Poszukujemy domu bez dzieci i bez innych psów. Z osobą odpowiedzialną, która będzie w stanie uszanować granice Bailey'ego, przy jednoczesnym postawieniu mu własnych granic, nie dając mu się zdominować. Potrafiącą uszanować go takiego jakim jest, nie probującą zmieniać go na siłę.

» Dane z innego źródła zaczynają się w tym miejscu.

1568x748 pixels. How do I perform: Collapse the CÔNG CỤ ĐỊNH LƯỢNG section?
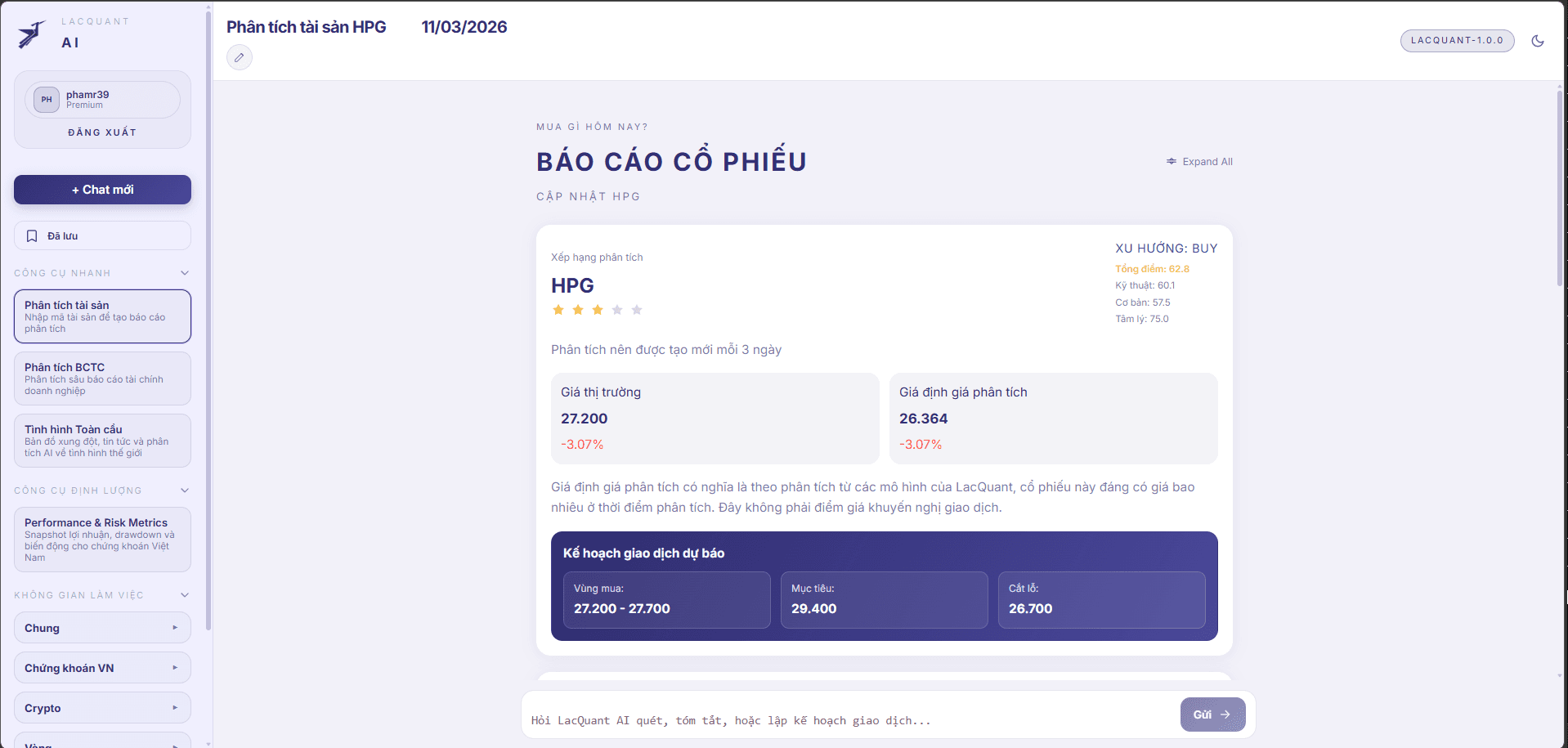[x=184, y=490]
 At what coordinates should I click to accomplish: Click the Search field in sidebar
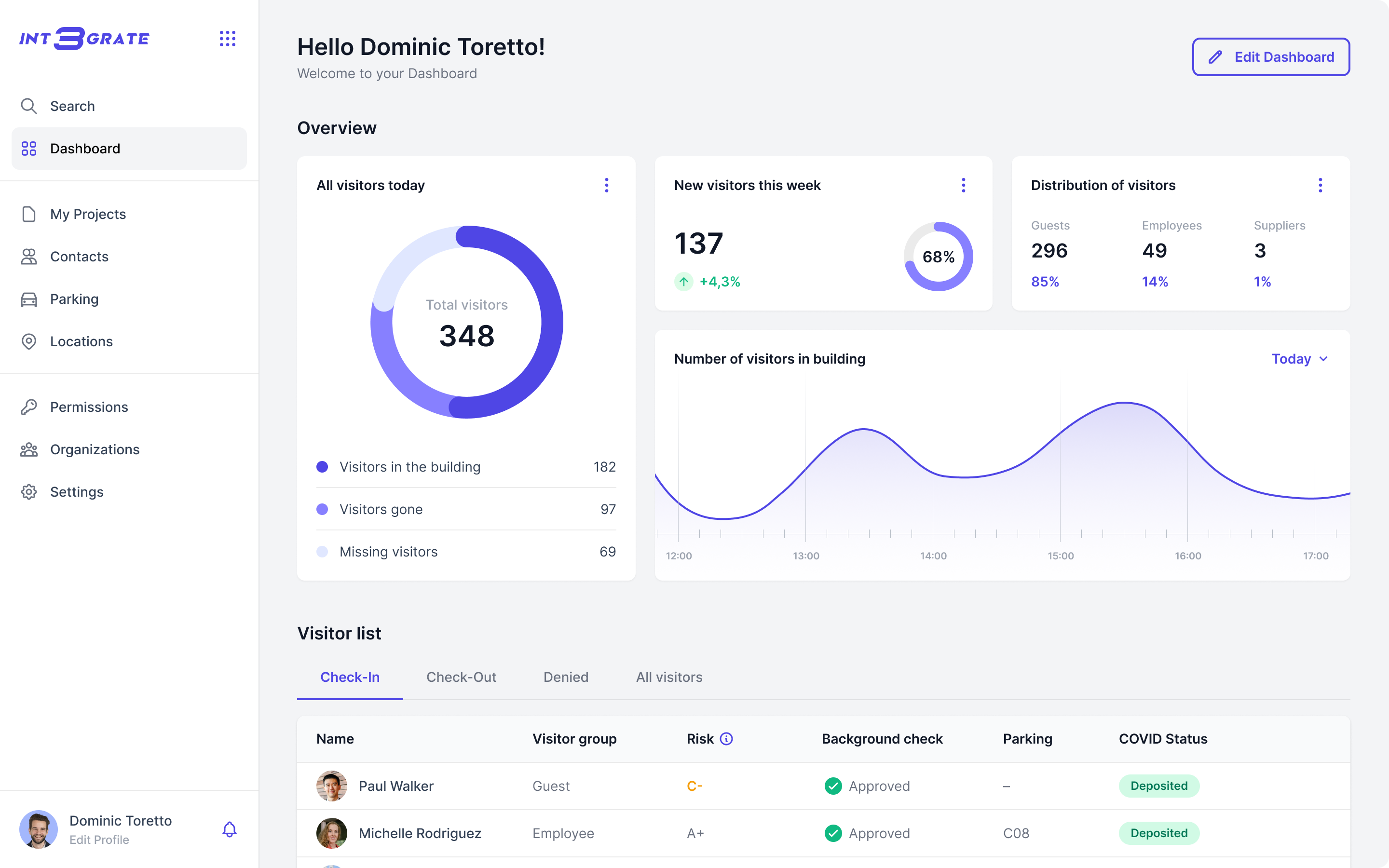pyautogui.click(x=72, y=106)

Jeżeli czujesz, że jesteś taką osobą i byłbyś zainteresowany adopcją Bailey'ego, zapoznaj się proszę z resztą opisu. Staraliśmy się nakreślić w nim jak najlepiej umiemy jego charakter, zachowanie oraz zwyczaje. Dopiero po tym, napisz proszę wiadomość. Umówimy się na rozmowę, podczas której dokładniej opiszemy Bailey'ego, odpowiemy na pytania, lecz także poprosimy Ciebie o opowiedzenie o sobie. Wszystko to po to, aby znaleźć dom z lepszymi warunkami, niż ma teraz. Jeżeli doszło by do adopcji, chcemy podpisać umowę adopcyjną.

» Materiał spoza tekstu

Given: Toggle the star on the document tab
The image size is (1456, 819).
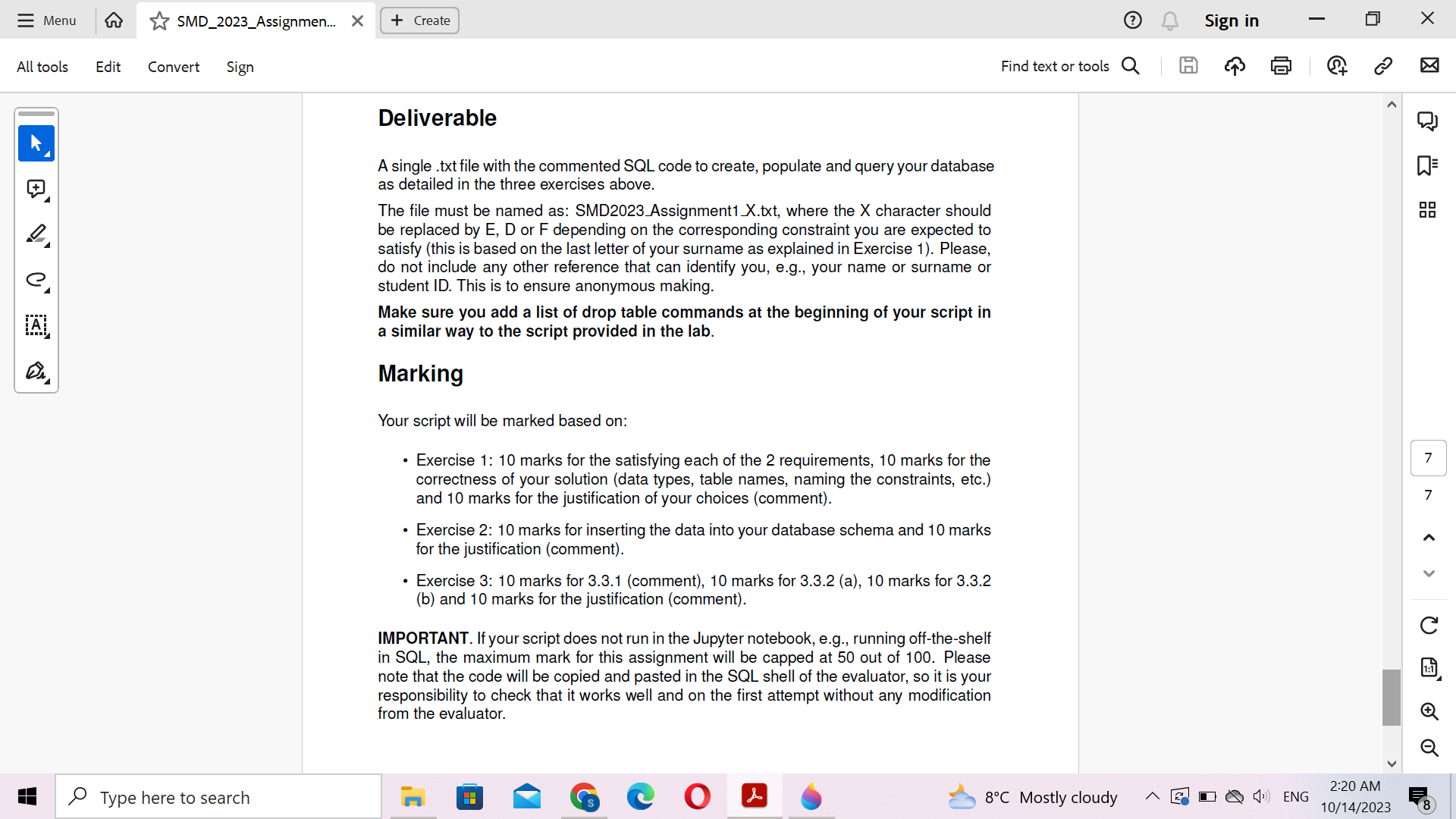Looking at the screenshot, I should (x=158, y=21).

Rasa: cocker spaniel, bez rodowodu
Wiek: 8 lat (urodzony maj 2017)
Płeć: samiec, kastrat
Kolor: rudy
Waga: ok 13 kg
Stan zdrowia: zdrowy, kastrat, zaszczepiony, zaczipowany, odrobaczony, sporadyczne infekcje uszu (łatwo wyleczalne płukankami od weterynarza). Po kastracji tendencja do tycia, bardzo lubi jeść (jest na karmie dietetycznej marki Royal Canin). Nie przyjmuje leków na stałe. U weterynarza wykazuje lęk, ale da się go zaszczepić, podać lekarstwa, zmierzyć temperaturę, znajoma osoba musi go po prostu przytrzymać. Jest też bardzo przekupny na smaczki, co można wykorzystać. Podawanie leków w domu nie jest żadnym problemem, tabletki je bez niczego z ręki. Uszy również daje sobie czyścić.

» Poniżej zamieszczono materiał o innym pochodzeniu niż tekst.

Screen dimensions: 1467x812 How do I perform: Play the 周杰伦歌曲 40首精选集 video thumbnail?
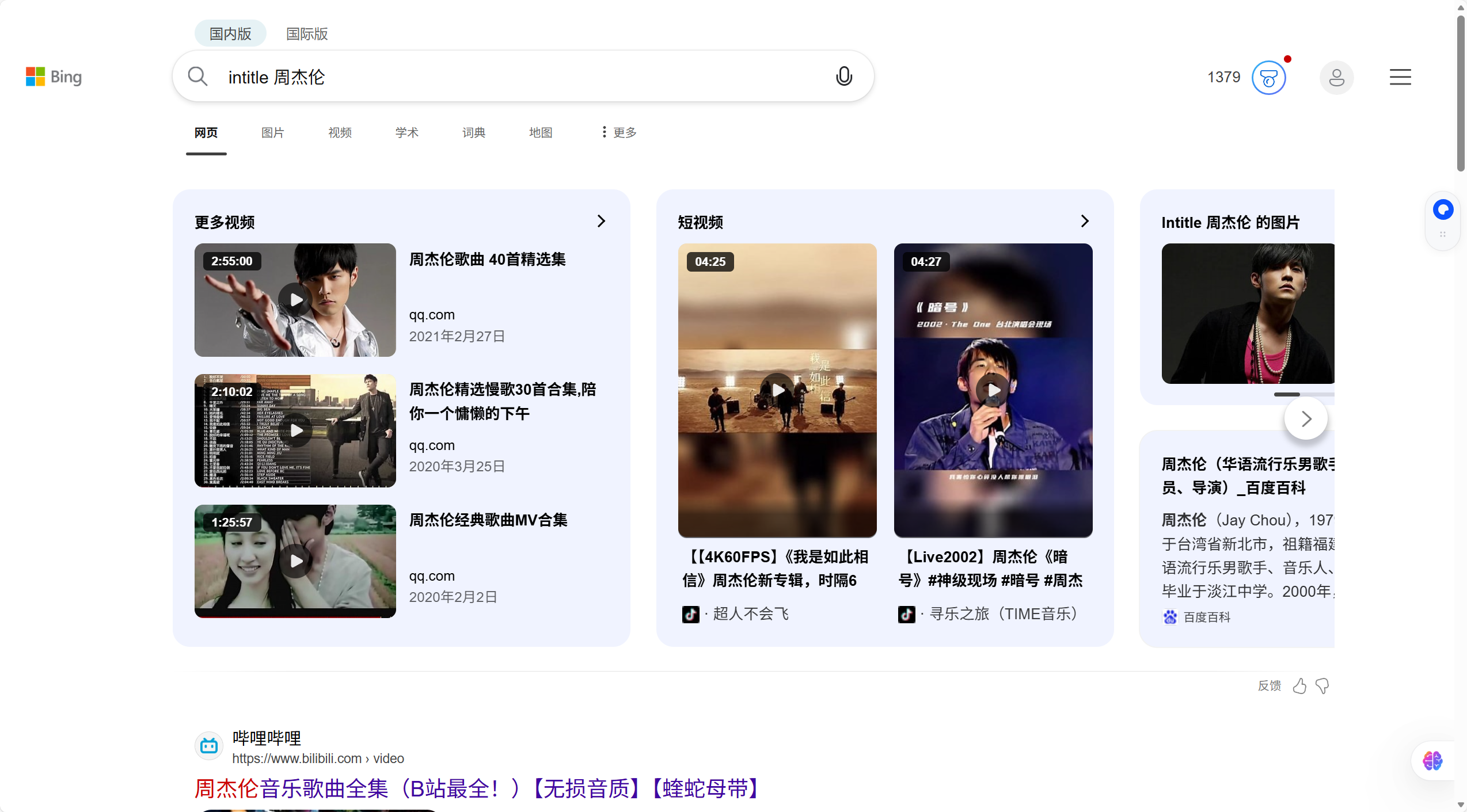click(295, 300)
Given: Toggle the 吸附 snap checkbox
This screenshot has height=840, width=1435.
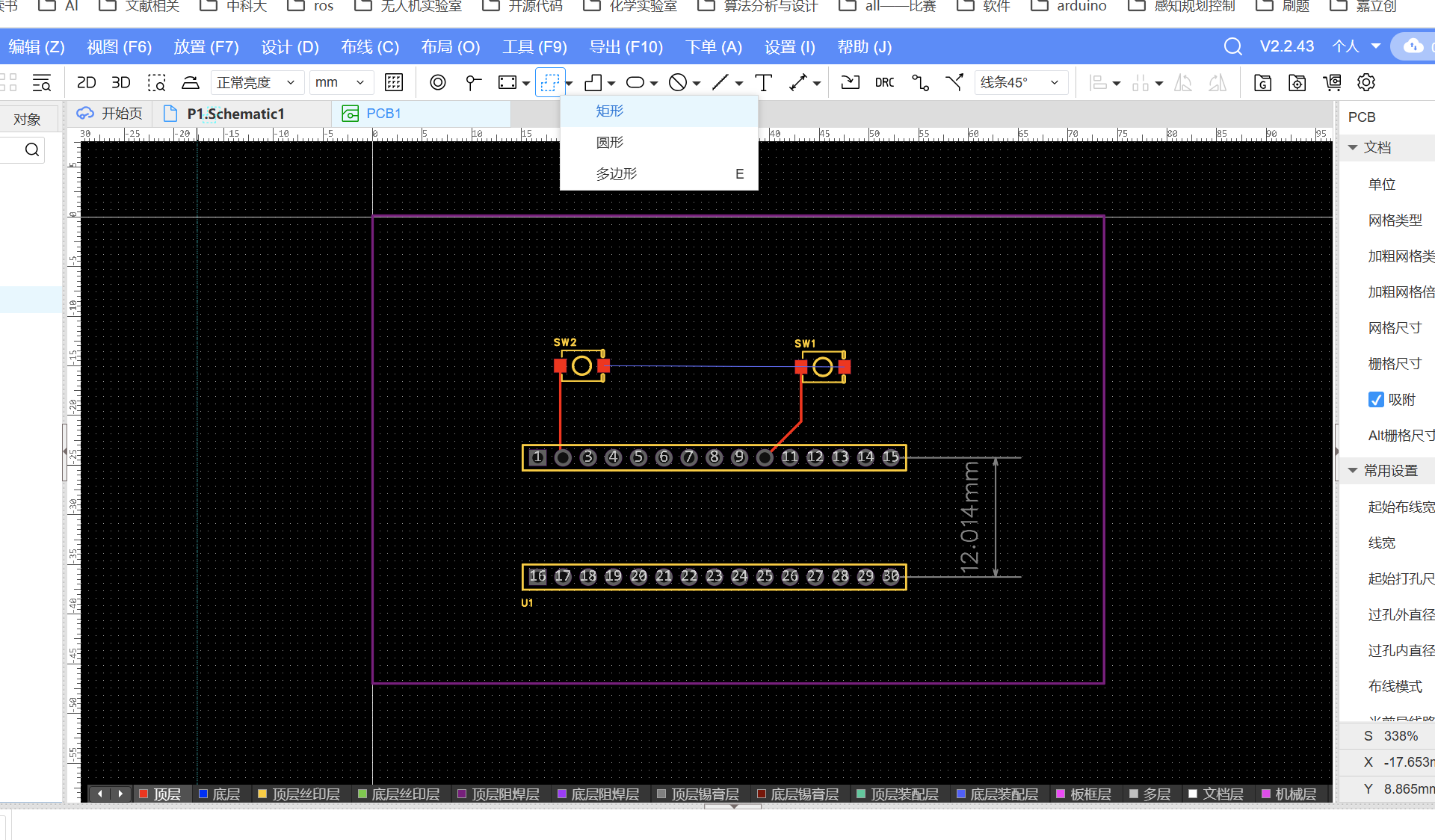Looking at the screenshot, I should tap(1376, 400).
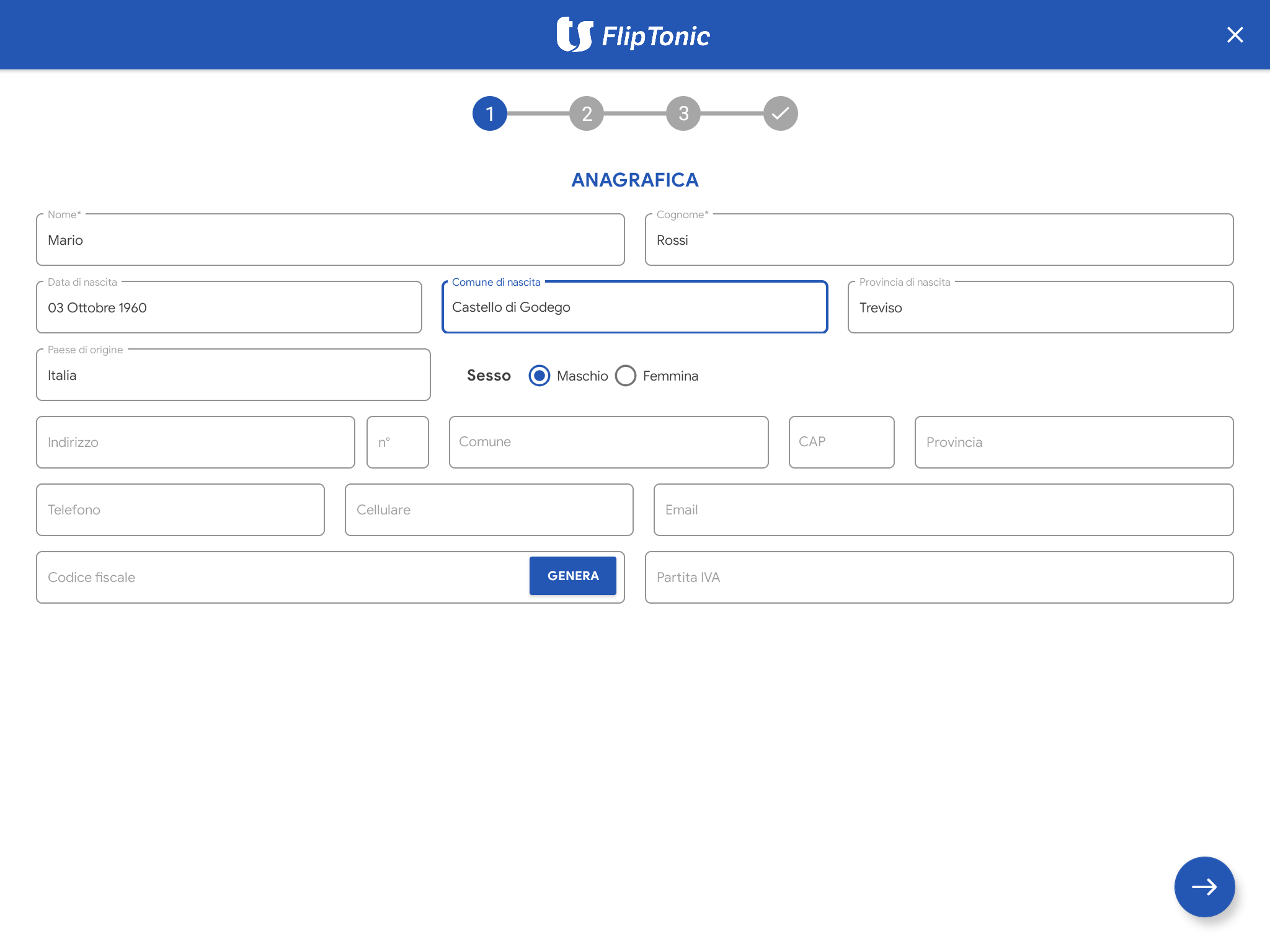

Zachowanie w domu: przez większość czasu Bailey po prostu leży i śpi. Lubi mieć ciszę i spokój, nie należy go nagabywać na siłę. Jest nauczony zostawać sam w domu, nie szczeka i nie piszczy. Lęk separacyjny wykazuje tylko w przypadku nowego miejsca (np przy przeprowadzkach, ale mija on po paru dniach, gdy zadomowi się w nowym miejscu). Jest bardzo zdyscyplinowany, może wytrzymać do 14h bez spaceru, nie niszczy mebli. Nie jest rannym ptaszkiem. Jest nauczony dostawać rano, przed wyjściem domowników do pracy jedzenie i smaczka. Drugą porcję jedzenia dostaje wieczorem.
Spacery: bardzo chętnie chodzi na dłuższe spacery. Ciągnie się, ale na znajomym terenie można go spuścić ze smyczy, nie ucieka. Nigdy nie ominie znalezionego na ziemi jedzenia. Nie toleruje kagańca, uparcie próbuje go zrzucić. Inne psy w zdecydowanej większości ignoruje, nie czuje potrzeby witania się i obwąchiwania. Obcych ludzi również ignoruje, nie lubi, gdy probują go głaskać.
Stosunek do ludzi: nie jest typem pieszczocha, nie lubi przytulania, noszenia na rękach, zbyt dużej czułości. Lubi ciszę i spokój. Przez większość czasu w domu trzeba mu dać po prostu spokój, nie szukać z nim kontaktu na siłę. Jeśli będzie go szukał to sam przyjdzie. Jest uparty, potrzebuje jasno postawionych granic i konsekwencji w wychowaniu. Potrafi warczeć przy głaskaniu go przez obce osoby. Jest terytorialny, obszczekuje kurierów i gości wchodzących na jego terytorium. Nie lubi małych dzieci, często na nie powarkuje. Akceptuje dzieci powyżej około 10 lat, o ile umieją uszanować jego granice. Na spacerach ignoruje innych ludzi, jeśli ktoś na siłę próbuje go pogłaskać może warknąć.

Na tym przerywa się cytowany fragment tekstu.